*YOUR GOAL*. The lines below starting at the line containing "Where should I click to: Open" and ending at the line containing "Task: Click the 'Use" are to be repeated exactly, with both ends kept and nothing else added.

*TASK MATERIAL*.
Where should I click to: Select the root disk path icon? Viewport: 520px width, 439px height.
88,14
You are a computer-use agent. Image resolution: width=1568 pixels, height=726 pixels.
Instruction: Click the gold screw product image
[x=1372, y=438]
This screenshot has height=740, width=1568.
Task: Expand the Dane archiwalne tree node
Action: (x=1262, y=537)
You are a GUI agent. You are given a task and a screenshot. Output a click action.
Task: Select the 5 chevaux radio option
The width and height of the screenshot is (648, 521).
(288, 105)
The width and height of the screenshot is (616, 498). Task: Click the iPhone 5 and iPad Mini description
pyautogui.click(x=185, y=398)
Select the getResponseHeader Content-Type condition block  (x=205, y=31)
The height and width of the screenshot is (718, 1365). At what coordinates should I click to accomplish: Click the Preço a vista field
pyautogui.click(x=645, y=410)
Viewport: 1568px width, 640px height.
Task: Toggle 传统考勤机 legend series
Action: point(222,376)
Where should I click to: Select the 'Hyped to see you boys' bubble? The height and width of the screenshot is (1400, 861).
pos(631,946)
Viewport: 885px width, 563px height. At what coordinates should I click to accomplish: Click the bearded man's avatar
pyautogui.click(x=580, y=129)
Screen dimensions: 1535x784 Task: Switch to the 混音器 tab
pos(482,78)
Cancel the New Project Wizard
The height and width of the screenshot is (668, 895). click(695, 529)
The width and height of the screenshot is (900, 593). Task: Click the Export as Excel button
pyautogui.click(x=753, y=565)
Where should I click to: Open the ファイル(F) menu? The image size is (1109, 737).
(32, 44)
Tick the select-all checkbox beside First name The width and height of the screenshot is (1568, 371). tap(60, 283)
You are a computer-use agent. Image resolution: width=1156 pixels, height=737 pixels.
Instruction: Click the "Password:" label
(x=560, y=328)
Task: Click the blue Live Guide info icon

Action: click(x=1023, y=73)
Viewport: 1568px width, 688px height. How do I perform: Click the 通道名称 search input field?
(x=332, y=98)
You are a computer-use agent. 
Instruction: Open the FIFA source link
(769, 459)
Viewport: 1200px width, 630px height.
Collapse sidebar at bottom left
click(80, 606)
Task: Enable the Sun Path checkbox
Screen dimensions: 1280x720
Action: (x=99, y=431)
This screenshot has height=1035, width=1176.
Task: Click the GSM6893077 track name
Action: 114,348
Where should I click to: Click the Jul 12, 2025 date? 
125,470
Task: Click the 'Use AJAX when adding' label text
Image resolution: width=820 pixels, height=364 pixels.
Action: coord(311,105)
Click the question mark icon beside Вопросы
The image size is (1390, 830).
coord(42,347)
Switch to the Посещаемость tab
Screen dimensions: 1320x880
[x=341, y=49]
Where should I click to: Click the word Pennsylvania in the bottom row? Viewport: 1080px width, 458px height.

*RESPONSE TO THIS TASK*.
Where should I click to: Open the ファイル(F) menu? The image size is (1109, 737).
(32, 44)
Tick the select-all checkbox beside First name The width and height of the screenshot is (1568, 371). tap(60, 283)
You are a computer-use agent. Image resolution: width=1156 pixels, height=737 pixels.
Instruction: Click the "Password:" label
(x=560, y=328)
Task: Click the blue Live Guide info icon

Action: click(x=1023, y=73)
Viewport: 1568px width, 688px height. How do I perform: Click the 通道名称 search input field?
(x=332, y=98)
You are a computer-use agent. 
Instruction: Open the FIFA source link
(769, 459)
Viewport: 1200px width, 630px height.
Collapse sidebar at bottom left
click(80, 606)
Task: Enable the Sun Path checkbox
Screen dimensions: 1280x720
Action: (x=99, y=431)
This screenshot has height=1035, width=1176.
Task: Click the GSM6893077 track name
Action: 114,348
Where should I click to: Click the Jul 12, 2025 date? 
125,470
Task: Click the 'Use AJAX when adding' label text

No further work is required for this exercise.